Basketball:Der Nächste, bitte!

Bambergs Trainer Johan Roijakkers muss nach nur einer Spielzeit seine Koffer packen. Der Verein traut dem Niederländer nach dem Champions-League-Aus und einer Niederlagenserie in der Bundesliga die Wende nicht mehr zu - und präsentiert in dem Israeli Oren Amiel bereits seinen Nachfolger.

Von Ralf Tögel

Das Ende seines Kurzurlaubs hätte sich Johan Roijakkers sicher anders vorgestellt. Der Trainer der Basketballer von Brose Bamberg wollte in der Länderspielpause ein paar Tage auf Gran Canaria ausspannen. Der Erholungseffekt dürfte bereits verflogen sein, denn es ist anzunehmen, dass der Niederländer auch auf der zugigen Kanaren-Insel von seiner bevorstehenden Entlassung Wind bekommen hat. Gegen Mitternacht ist Roijakkers am Sonntag am Münchner Flughafen gelandet, am Montagvormittag wird sein Arbeitgeber nach SZ-Informationen offiziell mitteilen, dass er nicht länger Trainer in Bamberg ist.

Auch wenn sich der 41-Jährige nicht äußern wollte, völlig überrascht dürfte ihn die Entlassung nicht haben. Denn nach dem unerwarteten Aus gegen den wenig bekannten litauischen Klub Juventus Utena in der Champions-League-Qualifikation stand er schon vor dem ersten Punktspiel in der Basketball-Bundesliga (BBL) Ende September zur Disposition. Ein guter Saisonstart inklusive zwischenzeitlicher Tabellenführung hatte Roijakkers vorerst aus der Schusslinie gebracht. Nach vier Niederlagen in den vergangenen fünf Spielen, mit der deutlichen 80:100-Heimpleite gegen Bonn zuletzt, zogen die Verantwortlichen nun die Reißleine. Aus der Bamberger Führungsriege wollte sich ebenfalls niemand äußern, bevor die Entlassung am Montag offiziell verkündet wird. Geschäftsführer Philipp Galewski hatte aber schon nach dem Verpassen des internationalen Geschäfts betont, wie sehr Roijakkers fortan am Erfolg gemessen werde.
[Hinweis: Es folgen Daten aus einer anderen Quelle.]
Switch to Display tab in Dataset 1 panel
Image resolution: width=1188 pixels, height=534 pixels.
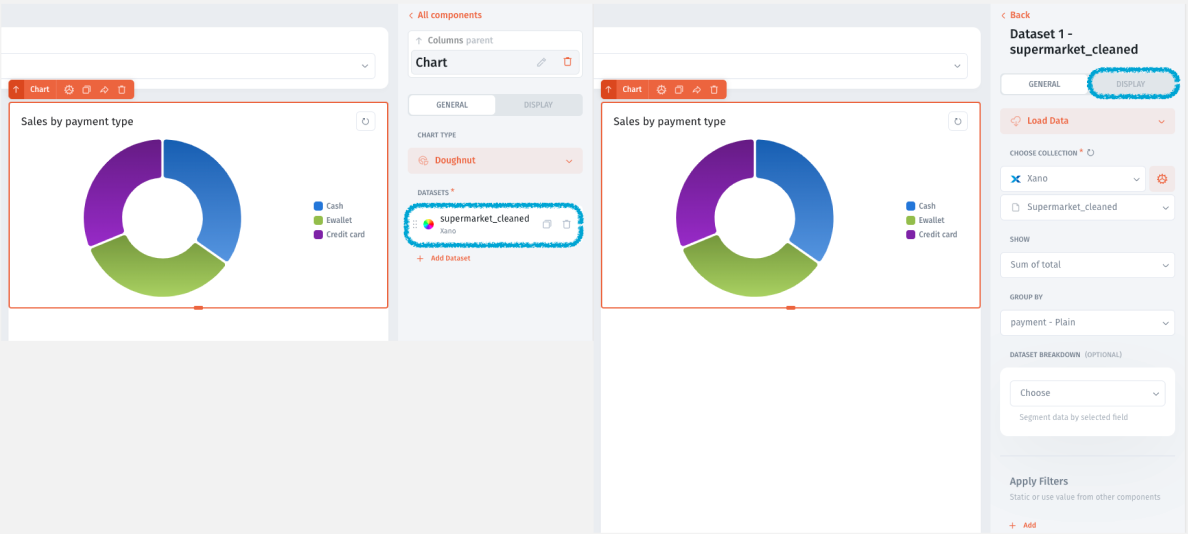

Die Entlassung stand schon länger im Raum, Brose präsentiert folglich schon den Nachfolger

Dass sich der Klub bereits länger mit einem Trainertausch befasst haben dürfte, zeigt die Tatsache, dass die Bamberger bereits einen Nachfolger präsentieren werden: Der Israeli Oren Amiel soll dem Vernehmen nach die Mannschaft wieder auf Kurs bringen und wird bereits am kommenden Samstag im Derby gegen Medi Bayreuth (18 Uhr) in der heimischen Brose-Arena an der Seitenlinie stehen. Amiel dürfte den Brose-Verantwortlichen vor allem durch seine Arbeit in der Champions League bei ERA Nymburg aufgefallen sein. In den vergangenen vier Vergleichen mit dem tschechischen Meister hatten die Oberfranken nämlich mit nominell besser besetzten Teams regelmäßig den Kürzeren gezogen. In der Saison 2019/2020 wurde der Israeli zum Champions-League-Trainer des Jahres gewählt, zuletzt sollte er den schwächelnden israelischen Klub Hapoel Jerusalem wieder auf Vordermann bringen; dieses Unterfangen erscheint ihm beim fränkische Traditionsklub und ehemaligen Serienmeister nun offenbar als reizvoller.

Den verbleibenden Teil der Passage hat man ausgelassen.